- **Objective**
Copy the items verbatim, starting at the line that contains "This screenshot has width=1401, height=678." and stopping after the line that contains "Action: coord(30,132)".

== == ==

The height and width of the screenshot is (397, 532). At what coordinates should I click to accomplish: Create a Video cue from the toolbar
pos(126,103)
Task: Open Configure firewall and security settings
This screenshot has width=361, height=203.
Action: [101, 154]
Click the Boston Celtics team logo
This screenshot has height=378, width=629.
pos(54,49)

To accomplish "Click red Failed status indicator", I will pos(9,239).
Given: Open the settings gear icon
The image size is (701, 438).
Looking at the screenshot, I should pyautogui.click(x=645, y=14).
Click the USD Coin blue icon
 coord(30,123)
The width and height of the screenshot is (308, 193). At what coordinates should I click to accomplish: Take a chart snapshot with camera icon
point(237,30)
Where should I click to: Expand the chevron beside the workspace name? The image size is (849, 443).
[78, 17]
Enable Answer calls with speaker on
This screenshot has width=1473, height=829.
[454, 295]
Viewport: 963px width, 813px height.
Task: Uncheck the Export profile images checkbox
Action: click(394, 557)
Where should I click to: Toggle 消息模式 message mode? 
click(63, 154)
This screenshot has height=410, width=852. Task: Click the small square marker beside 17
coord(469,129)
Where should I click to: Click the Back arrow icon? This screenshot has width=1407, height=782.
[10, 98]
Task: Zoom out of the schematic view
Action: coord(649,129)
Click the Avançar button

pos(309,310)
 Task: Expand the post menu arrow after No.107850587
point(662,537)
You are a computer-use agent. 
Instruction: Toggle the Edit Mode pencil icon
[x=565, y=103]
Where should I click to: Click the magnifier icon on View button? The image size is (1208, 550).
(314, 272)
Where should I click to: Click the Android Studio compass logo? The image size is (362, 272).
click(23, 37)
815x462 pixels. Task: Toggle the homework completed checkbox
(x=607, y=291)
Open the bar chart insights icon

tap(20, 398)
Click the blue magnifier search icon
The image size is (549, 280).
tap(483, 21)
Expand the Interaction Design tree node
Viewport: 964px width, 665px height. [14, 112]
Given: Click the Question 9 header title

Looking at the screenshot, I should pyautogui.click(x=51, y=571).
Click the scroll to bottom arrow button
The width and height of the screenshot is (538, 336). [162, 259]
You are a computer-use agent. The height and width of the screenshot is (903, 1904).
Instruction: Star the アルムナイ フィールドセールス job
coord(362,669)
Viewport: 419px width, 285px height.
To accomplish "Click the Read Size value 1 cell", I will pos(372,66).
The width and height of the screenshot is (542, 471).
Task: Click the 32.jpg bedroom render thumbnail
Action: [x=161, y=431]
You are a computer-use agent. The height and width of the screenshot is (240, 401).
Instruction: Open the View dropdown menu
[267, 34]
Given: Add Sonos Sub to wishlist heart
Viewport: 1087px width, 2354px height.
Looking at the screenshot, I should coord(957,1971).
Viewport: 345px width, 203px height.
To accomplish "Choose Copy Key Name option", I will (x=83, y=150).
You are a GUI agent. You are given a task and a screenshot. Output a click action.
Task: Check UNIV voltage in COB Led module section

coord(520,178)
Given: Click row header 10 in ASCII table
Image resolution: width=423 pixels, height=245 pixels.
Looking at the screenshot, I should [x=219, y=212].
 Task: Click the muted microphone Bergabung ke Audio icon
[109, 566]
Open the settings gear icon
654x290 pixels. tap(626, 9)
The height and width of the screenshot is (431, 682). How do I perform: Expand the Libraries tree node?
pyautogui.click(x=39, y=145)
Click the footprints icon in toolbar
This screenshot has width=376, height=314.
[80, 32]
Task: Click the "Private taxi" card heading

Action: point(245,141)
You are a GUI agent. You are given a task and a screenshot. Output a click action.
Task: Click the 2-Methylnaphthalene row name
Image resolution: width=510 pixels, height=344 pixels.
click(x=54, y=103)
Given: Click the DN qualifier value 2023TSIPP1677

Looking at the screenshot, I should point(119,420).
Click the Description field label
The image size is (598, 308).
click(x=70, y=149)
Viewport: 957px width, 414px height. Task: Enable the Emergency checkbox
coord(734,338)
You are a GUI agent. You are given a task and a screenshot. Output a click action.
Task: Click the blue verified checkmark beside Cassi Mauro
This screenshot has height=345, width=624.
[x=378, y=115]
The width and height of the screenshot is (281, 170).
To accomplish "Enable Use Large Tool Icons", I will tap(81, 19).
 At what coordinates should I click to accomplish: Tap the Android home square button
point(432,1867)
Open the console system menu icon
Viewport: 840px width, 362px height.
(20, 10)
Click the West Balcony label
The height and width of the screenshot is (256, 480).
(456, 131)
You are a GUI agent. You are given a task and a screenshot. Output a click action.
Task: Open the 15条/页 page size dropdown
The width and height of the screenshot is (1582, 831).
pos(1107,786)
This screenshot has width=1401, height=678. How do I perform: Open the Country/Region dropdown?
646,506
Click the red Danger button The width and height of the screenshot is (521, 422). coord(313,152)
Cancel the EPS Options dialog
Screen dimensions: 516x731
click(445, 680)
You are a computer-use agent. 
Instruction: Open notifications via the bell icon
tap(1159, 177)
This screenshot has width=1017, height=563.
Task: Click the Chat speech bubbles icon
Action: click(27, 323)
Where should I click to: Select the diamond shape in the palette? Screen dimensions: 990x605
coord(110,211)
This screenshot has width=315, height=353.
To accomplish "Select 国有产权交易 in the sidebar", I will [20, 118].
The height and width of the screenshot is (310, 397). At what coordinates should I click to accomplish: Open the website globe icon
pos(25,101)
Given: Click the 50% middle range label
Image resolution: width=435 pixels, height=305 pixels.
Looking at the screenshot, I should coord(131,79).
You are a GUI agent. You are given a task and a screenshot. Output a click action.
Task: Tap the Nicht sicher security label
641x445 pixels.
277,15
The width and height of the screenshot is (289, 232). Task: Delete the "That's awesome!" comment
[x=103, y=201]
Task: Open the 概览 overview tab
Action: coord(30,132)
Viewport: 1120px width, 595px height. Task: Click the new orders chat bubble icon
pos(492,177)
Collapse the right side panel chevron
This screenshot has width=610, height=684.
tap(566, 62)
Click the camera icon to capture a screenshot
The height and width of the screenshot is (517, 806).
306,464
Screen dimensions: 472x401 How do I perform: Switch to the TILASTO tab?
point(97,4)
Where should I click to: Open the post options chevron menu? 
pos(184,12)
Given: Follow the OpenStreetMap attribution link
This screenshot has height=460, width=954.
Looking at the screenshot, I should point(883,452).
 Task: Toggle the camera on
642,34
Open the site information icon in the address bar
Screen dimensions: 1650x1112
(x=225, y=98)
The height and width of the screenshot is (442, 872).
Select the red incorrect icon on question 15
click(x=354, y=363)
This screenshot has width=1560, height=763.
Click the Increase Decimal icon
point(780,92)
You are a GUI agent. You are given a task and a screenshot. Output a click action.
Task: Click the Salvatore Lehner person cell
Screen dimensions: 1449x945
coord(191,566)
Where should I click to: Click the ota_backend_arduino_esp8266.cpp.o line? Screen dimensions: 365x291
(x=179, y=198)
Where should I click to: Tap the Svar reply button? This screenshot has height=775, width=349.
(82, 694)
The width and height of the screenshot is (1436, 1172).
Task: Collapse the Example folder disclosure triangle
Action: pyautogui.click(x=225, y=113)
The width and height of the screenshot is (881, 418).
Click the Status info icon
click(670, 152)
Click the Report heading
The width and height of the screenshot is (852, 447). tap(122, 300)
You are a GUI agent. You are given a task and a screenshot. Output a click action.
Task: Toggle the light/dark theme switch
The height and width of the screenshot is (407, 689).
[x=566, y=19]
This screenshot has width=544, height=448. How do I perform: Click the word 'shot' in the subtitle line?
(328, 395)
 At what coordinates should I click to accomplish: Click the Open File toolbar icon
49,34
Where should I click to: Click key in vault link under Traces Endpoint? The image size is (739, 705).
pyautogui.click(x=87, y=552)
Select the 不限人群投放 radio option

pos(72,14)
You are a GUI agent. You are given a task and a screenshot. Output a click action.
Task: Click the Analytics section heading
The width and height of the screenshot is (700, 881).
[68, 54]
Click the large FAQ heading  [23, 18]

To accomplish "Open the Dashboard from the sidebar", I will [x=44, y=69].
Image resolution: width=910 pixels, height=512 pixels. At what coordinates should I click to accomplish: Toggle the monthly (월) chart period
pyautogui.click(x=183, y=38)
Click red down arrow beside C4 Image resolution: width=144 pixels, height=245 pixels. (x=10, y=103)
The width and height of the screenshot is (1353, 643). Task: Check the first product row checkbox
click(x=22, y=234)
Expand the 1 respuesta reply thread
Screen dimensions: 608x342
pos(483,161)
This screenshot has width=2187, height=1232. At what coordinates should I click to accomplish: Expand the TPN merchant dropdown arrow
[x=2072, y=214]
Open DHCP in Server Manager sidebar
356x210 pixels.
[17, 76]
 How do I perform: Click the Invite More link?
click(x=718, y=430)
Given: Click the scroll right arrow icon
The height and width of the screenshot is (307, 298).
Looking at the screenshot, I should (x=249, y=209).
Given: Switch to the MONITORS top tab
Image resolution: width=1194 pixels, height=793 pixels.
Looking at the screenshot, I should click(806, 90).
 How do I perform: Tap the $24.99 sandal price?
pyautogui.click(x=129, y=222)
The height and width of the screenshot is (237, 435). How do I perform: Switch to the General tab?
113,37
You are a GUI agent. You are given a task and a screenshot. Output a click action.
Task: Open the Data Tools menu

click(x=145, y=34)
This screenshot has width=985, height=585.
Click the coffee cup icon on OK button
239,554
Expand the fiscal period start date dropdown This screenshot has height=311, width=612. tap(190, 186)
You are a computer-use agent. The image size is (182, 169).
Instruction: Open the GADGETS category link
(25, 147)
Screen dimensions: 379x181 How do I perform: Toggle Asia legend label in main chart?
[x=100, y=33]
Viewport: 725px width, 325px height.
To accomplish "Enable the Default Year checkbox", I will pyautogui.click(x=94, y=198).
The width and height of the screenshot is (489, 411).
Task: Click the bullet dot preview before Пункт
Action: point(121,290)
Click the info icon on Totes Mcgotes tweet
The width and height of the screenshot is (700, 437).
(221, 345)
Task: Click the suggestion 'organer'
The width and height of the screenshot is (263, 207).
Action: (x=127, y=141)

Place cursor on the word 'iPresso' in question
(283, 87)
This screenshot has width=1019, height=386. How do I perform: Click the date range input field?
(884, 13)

== == ==

- **Response to the exercise**
This screenshot has width=1401, height=678. How do I perform: Open the Country/Region dropdown?
646,506
Click the red Danger button The width and height of the screenshot is (521, 422). coord(313,152)
Cancel the EPS Options dialog
Screen dimensions: 516x731
click(445, 680)
You are a computer-use agent. 
Instruction: Open notifications via the bell icon
tap(1159, 177)
This screenshot has width=1017, height=563.
Task: Click the Chat speech bubbles icon
Action: click(27, 323)
Where should I click to: Select the diamond shape in the palette? Screen dimensions: 990x605
coord(110,211)
This screenshot has width=315, height=353.
To accomplish "Select 国有产权交易 in the sidebar", I will [20, 118].
The height and width of the screenshot is (310, 397). At what coordinates should I click to accomplish: Open the website globe icon
pos(25,101)
Given: Click the 50% middle range label
Image resolution: width=435 pixels, height=305 pixels.
Looking at the screenshot, I should coord(131,79).
You are a GUI agent. You are given a task and a screenshot. Output a click action.
Task: Tap the Nicht sicher security label
641x445 pixels.
277,15
The width and height of the screenshot is (289, 232). Task: Delete the "That's awesome!" comment
[x=103, y=201]
Task: Open the 概览 overview tab
Action: coord(30,132)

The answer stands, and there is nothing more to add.